Comme le Président des assises, estimant sans doute qu’il avait fini de discourir, étendait la main pour lui retirer la parole, l’accusé protesta.

—Messieurs, je suis loin d’avoir fini... Ce que vous venez d’entendre n’est que la première partie de mon plaidoyer personnel; je vais m’autoriser à plier, à articuler la seconde sur la petite charnière qui les relie l’une à l’autre. Mais, auparavant, je demanderai à mon avocat de vouloir bien me faire la gracieuseté d’un de ces bonbons qui aident sans doute à saliver, et dont je lui ai vu faire usage tout à l’heure...

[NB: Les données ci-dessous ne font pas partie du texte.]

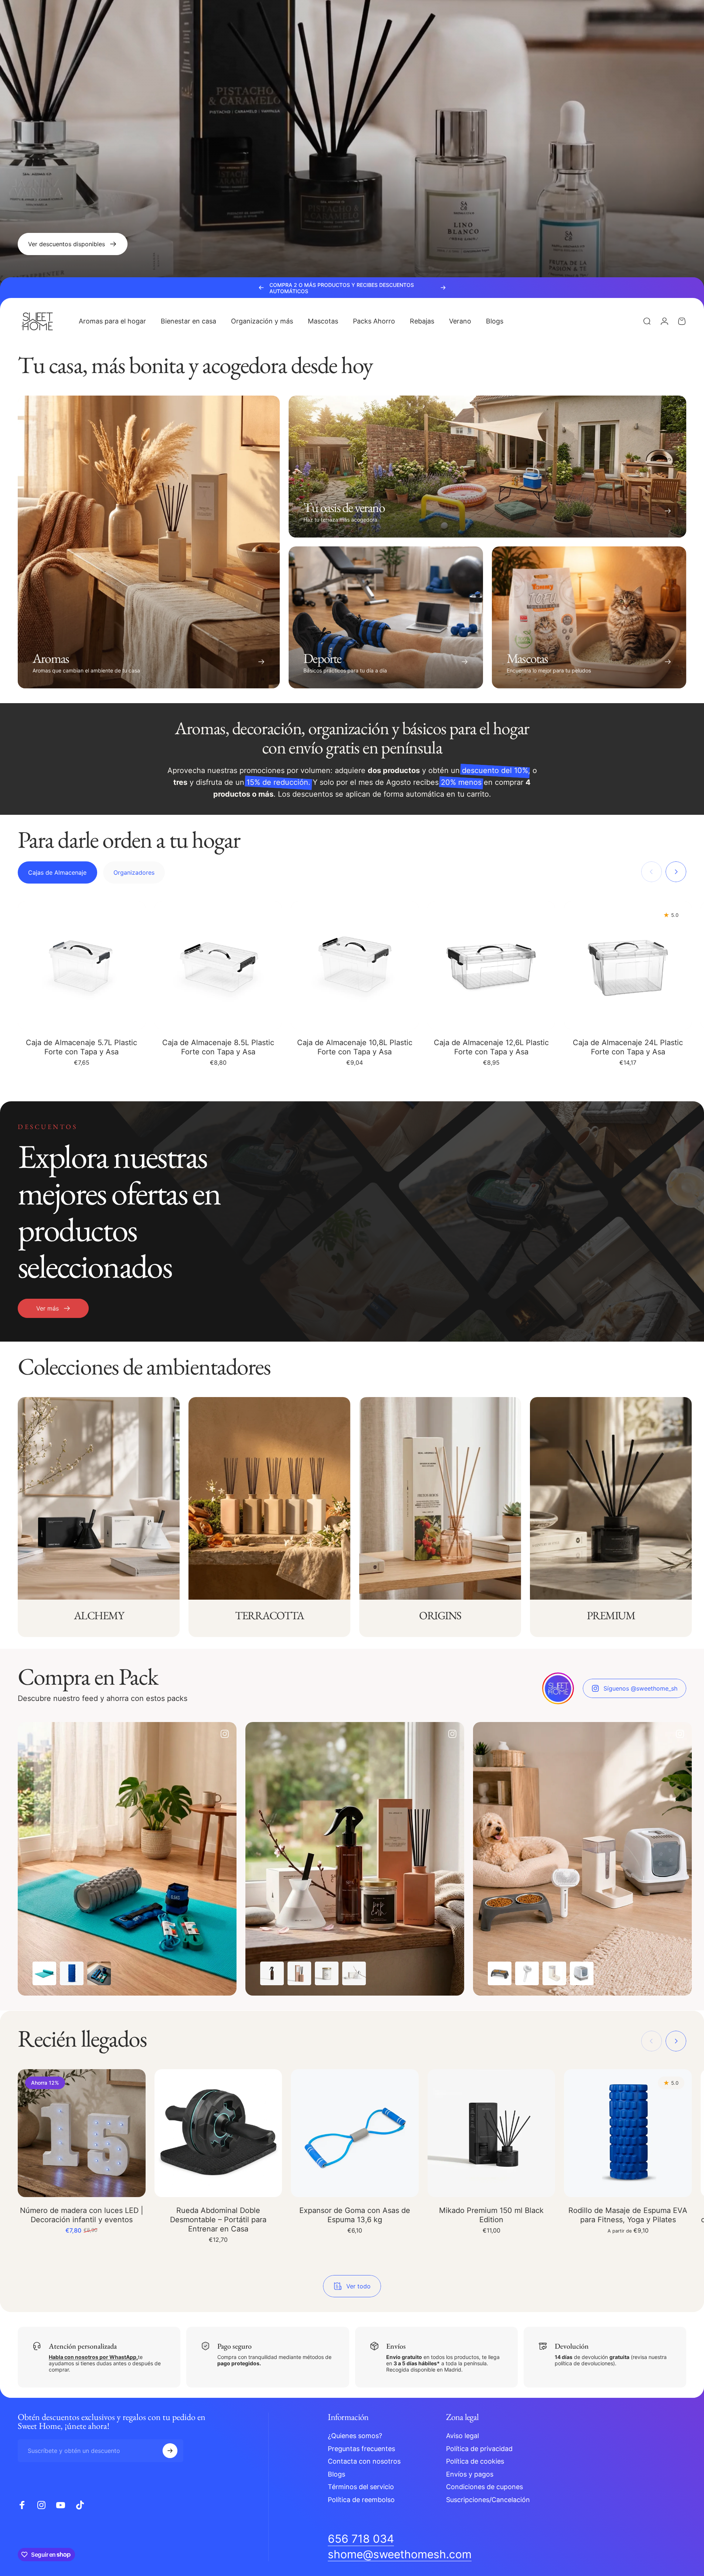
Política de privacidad (479, 2448)
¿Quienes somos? (355, 2436)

Maître Pompidor, sans rancune et en toute bonne grâce, ayant obtempéré avec un sourire, M. Eliphas de Béothus, après avoir croqué la pastille, repartit au bout d’une minute, la main ponctuante et la parole toujours incisive.

—Messieurs, voici comment j’aurais plaidé, voilà comment j’aurais fait ma propre psychologie, voilà comment j’aurais dialectiqué, et voilà comment, après m’être défini moi-même, j’aurais établi votre impuissance à connaître les mille et trois facteurs d’un acte, et partant votre inaptitude à condamner, si je me nommais réellement Eliphas de Béothus, si, tel M. Sully Prudhomme, j’étais la résultante d’une fornication de bonnetiers enrichis, ainsi que le prétend encore l’accusation.